Data shown ▸
::::::::::

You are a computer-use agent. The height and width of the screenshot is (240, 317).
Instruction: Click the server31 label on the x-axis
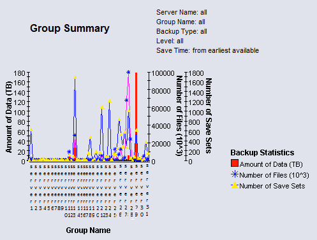click(147, 190)
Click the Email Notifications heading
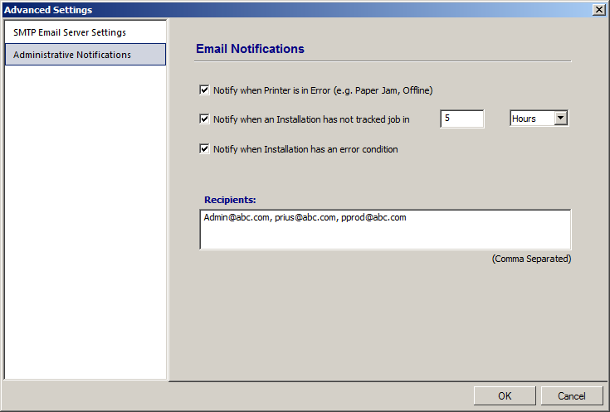 (250, 49)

::::::::::

Work required ▸ In the copy, include every line of the entries above exactly and none of the pictures.

Task solution ▸
You are a computer-use agent. The height and width of the screenshot is (240, 317).
Instruction: Click the server31 label on the x-axis
click(147, 190)
Click the Email Notifications heading
 (250, 49)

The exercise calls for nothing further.